Prep 10 mins
Cook 22 mins
My mom had this recipe for years, and one day I tried them out for myself. They're simple, take little time to make, and taste amazing. I haven't yet met a person who doesn't like these brownies. Note: Top these with cream cheese icing and chill for 20 minutes for extra-goodnes.
- 4 egg whites
- 1⁄2 cup vegetable oil
- 1 teaspoon vanilla extract
- 1 1⁄3 cups sugar
- 1⁄2 cup baking cocoa
- 1 1⁄4 cups flour
- 1 teaspoon salt
- Preheat oven to 350°F
- Foil line a 9-inch pan, preferrably glass bakeware because it tends to produce a more moist brownie.
- Spray the foil-lined pan with nonstick veggie oil.
- Whisk egg whites until slightly frothy, then add oil, vanilla, sugar, and cocoa. Stir together.
- Add flour and salt and stir until well blended. Note: You will have a few lumps, which is fine. Don't overwork the batter.

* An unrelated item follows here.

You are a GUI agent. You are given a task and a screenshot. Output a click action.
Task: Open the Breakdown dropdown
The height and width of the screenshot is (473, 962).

- Pour the mixture into the pan and bake for 22-25 minutes or until toothpick or knife inserted into the brownies comes out smooth.
- Cool for about 10-15 minutes, remove from pan, discard foil, and serve with or without icing.
Despite the lack of shortening/fat in this recipe I decided to give it a go as I had no butter in the house and some eggwhites to use up. The batter looked 'right', like brownie mix always does when I make other recipes. However, after cooking (for 10 minutes less than the recipe stated. I noticed that the chocolate started to smell burnt so I took them out of the oven) and when the brownies cooled they became as hard as a rock - hard to cut and impossible to chew. I won't be making these again.